Department of Molecular Medicine, National Public Health Institute (KTL) and Genome-Scale Biology Program, Institute of Biomedicine and High Throughput Center, University of Helsinki, Biomedicum, Helsinki, Finland.
Genome Res. 2010 Jun;20(6):861-73. doi: 10.1101/gr.100552.109. Epub 2010 Apr 8.
The genetic code-the binding specificity of all transfer-RNAs--defines how protein primary structure is determined by DNA sequence. DNA also dictates when and where proteins are expressed, and this information is encoded in a pattern of specific sequence motifs that are recognized by transcription factors. However, the DNA-binding specificity is only known for a small fraction of the approximately 1400 human transcription factors (TFs). We describe here a high-throughput method for analyzing transcription factor binding specificity that is based on systematic evolution of ligands by exponential enrichment (SELEX) and massively parallel sequencing. The method is optimized for analysis of large numbers of TFs in parallel through the use of affinity-tagged proteins, barcoded selection oligonucleotides, and multiplexed sequencing. Data are analyzed by a new bioinformatic platform that uses the hundreds of thousands of sequencing reads obtained to control the quality of the experiments and to generate binding motifs for the TFs. The described technology allows higher throughput and identification of much longer binding profiles than current microarray-based methods. In addition, as our method is based on proteins expressed in mammalian cells, it can also be used to characterize DNA-binding preferences of full-length proteins or proteins requiring post-translational modifications. We validate the method by determining binding specificities of 14 different classes of TFs and by confirming the specificities for NFATC1 and RFX3 using ChIP-seq. Our results reveal unexpected dimeric modes of binding for several factors that were thought to preferentially bind DNA as monomers.

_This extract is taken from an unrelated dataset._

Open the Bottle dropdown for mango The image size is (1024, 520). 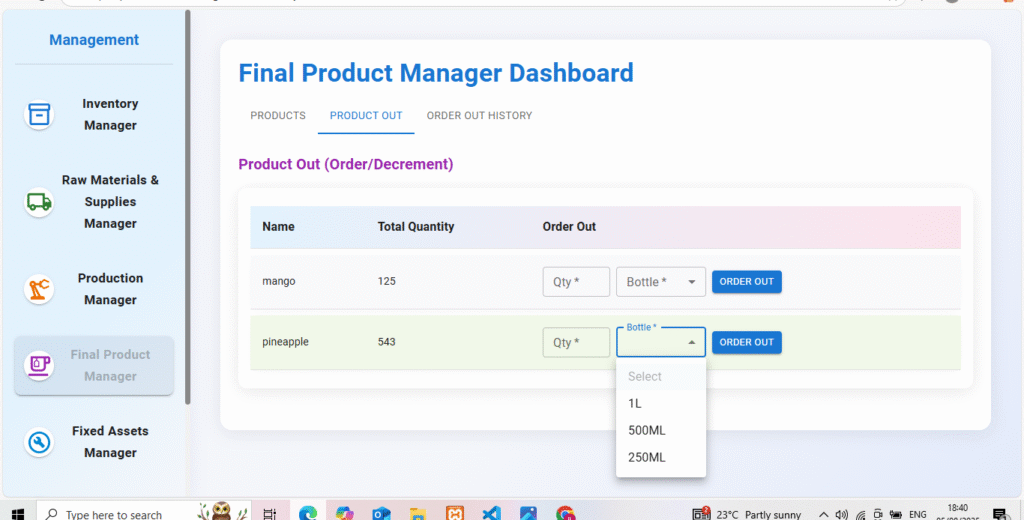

遗传密码——所有转移 RNA 的结合特异性——定义了蛋白质一级结构如何由 DNA 序列决定。DNA 还决定了蛋白质何时何地表达,而这些信息编码在特定序列基序的模式中,这些基序被转录因子识别。然而,只有大约 1400 个人类转录因子(TF)中的一小部分的 DNA 结合特异性是已知的。我们在这里描述了一种基于配体系统进化指数富集(SELEX)和大规模平行测序的转录因子结合特异性的高通量分析方法。该方法通过使用亲和标记蛋白、条形码选择寡核苷酸和多重测序,针对大量 TF 进行平行分析进行了优化。通过使用数百个测序读取来控制实验质量并为 TF 生成结合基序的新生物信息学平台来分析数据。与当前基于微阵列的方法相比,该描述的技术允许更高的通量和识别更长的结合谱。此外,由于我们的方法基于哺乳动物细胞中表达的蛋白质,因此它也可用于表征全长蛋白质或需要翻译后修饰的蛋白质的 DNA 结合偏好性。我们通过确定 14 种不同类别的 TF 的结合特异性,并通过使用 ChIP-seq 确认 NFATC1 和 RFX3 的特异性来验证该方法。我们的结果揭示了几个被认为优先作为单体结合 DNA 的因子的意想不到的二聚结合模式。